The gateway server is a Go application that handles:

ComponentResponsibility
OAuth HandlerGoogle Workspace OAuth 2.0 + PKCE flow
Session ManagerDatabase-backed session storage, validation, expiry
RBAC EnginePermission checking based on user roles
ProxyHTTP/WebSocket forwarding to Convox rack
Audit LoggerStructured logging with secret redaction
MFA ServiceTOTP, WebAuthn, YubiKey verification
Admin APIUser, token, and settings management

A React single-page application served by the gateway:

  • User Management: List, create, update, and disable users
  • API Tokens: Create and manage CI/CD tokens
  • Audit Logs: Search and filter audit trail
  • Settings: Configure MFA, sessions, and integrations
  • Account Security: Enroll MFA devices, manage trusted devices

The rack-gateway CLI is recommended for interacting with Rack Gateway. It provides:

  • Login/Logout: OAuth authentication flow with the gateway
  • Multi-Rack: Configure and switch between multiple gateways
  • Command Wrapper: Wraps convox commands with authentication
  • MFA Integration: Handles step-up authentication prompts

PostgreSQL stores all persistent state:

users
├── id, email, role, created_at
├── mfa_enabled, mfa_enforced_at
└── locked_at, lock_reason
user_sessions
├── id, user_id, token_hash
├── channel (web/cli), device_info
├── expires_at, last_activity_at
└── ip_address, user_agent
api_tokens
├── id, user_id, name, token_hash
├── role, permissions
├── expires_at, last_used_at
└── created_by_email
mfa_methods
├── id, user_id, type (totp/webauthn/yubikey)
├── secret, public_key_credential
└── name, last_used_at
audit.audit_event
├── id, timestamp, user_email
├── action_type, action, status
├── request_id, ip_address
├── rbac_decision, response_time_ms
└── details (redacted as needed)
  1. OAuth 2.0 + PKCE: Initial authentication with Google
  2. Session Tokens: Opaque, database-backed tokens
  3. MFA: Optional second factor for sensitive operations
  4. API Tokens: Scoped tokens for CI/CD
Permission Format: {scope}:{resource}:{action}
Examples:
- convox:app:list (list applications)
- convox:process:exec (exec into container)
- gateway:user:create (create new user)

Roles are hierarchical:

  • viewer < ops < deployer < admin

Each role inherits all permissions from roles below it.

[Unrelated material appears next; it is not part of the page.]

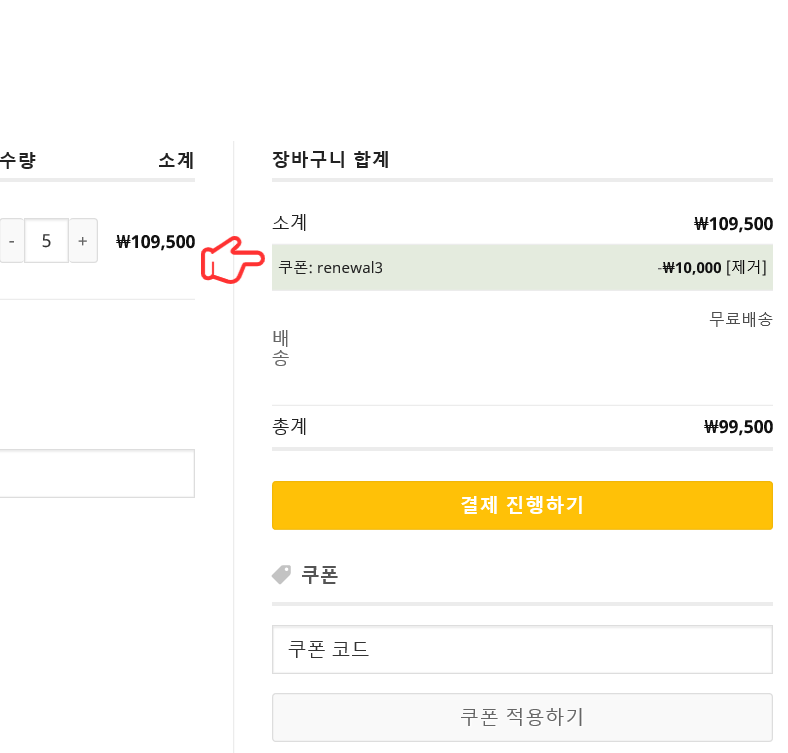The height and width of the screenshot is (753, 788).
Task: Click the 무료배송 shipping option text
Action: pos(741,319)
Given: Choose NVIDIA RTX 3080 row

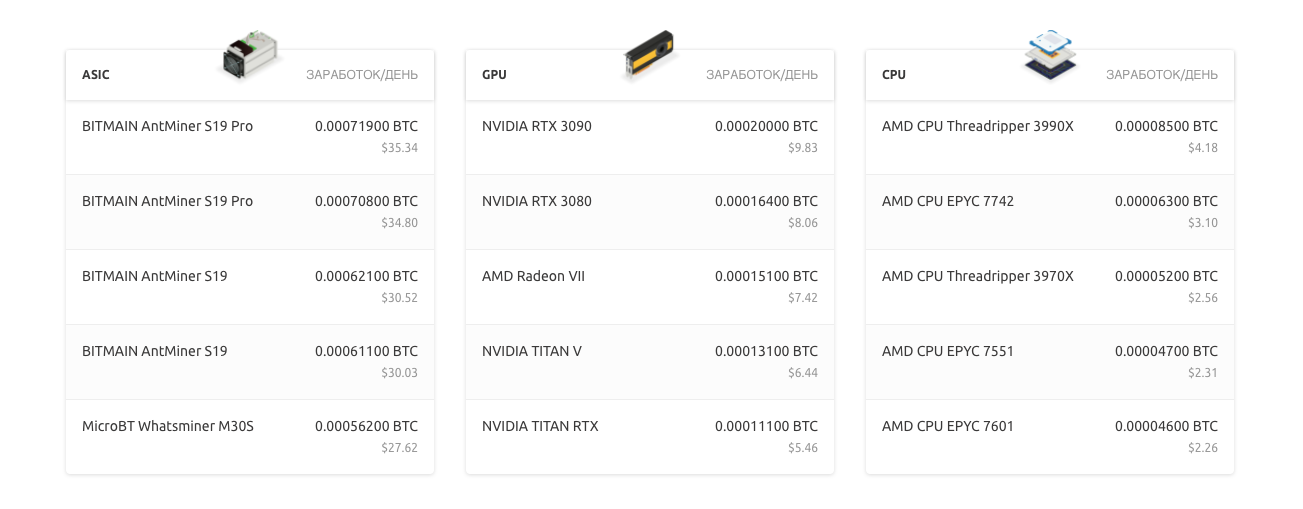Looking at the screenshot, I should pyautogui.click(x=537, y=202).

  • Immutability: Logs written to append-only storage
  • Secret Redaction: Passwords, tokens, and keys automatically masked
  • S3 WORM: Optional cryptographic anchoring to immutable S3 storage
  • Checksums: Integrity verification for compliance

Each gateway instance protects exactly one Convox rack:

Production Environment
├── Convox Rack API (internal)
├── Rack Gateway (public or VPN)
└── PostgreSQL Database
Staging Environment
├── Convox Rack API (internal)
├── Rack Gateway (public or VPN)
└── PostgreSQL Database (can be shared)

With a private network:

  • Gateway accessible only to team members
  • No public attack surface
  • Zero-trust network model
  • Defense-in-depth even if tokens are compromised

By default, Convox exposes its API publicly via nginx ingress. DocSpring maintains a fork of Convox that includes a private_api option to disable public access entirely.

See Private Network Deployment for complete setup instructions including:

  • Terraform configuration for DocSpring’s Convox fork
  • Tailscale operator setup and ingress configuration
  • ACL examples and verification steps
  • Alternative private network options (PrivateLink, VPN, bastion)

The gateway is stateless (session state in database) and can be horizontally scaled:

Typical deployment runs 1-2 instances. The gateway adds minimal latency (typically under 10ms) to requests.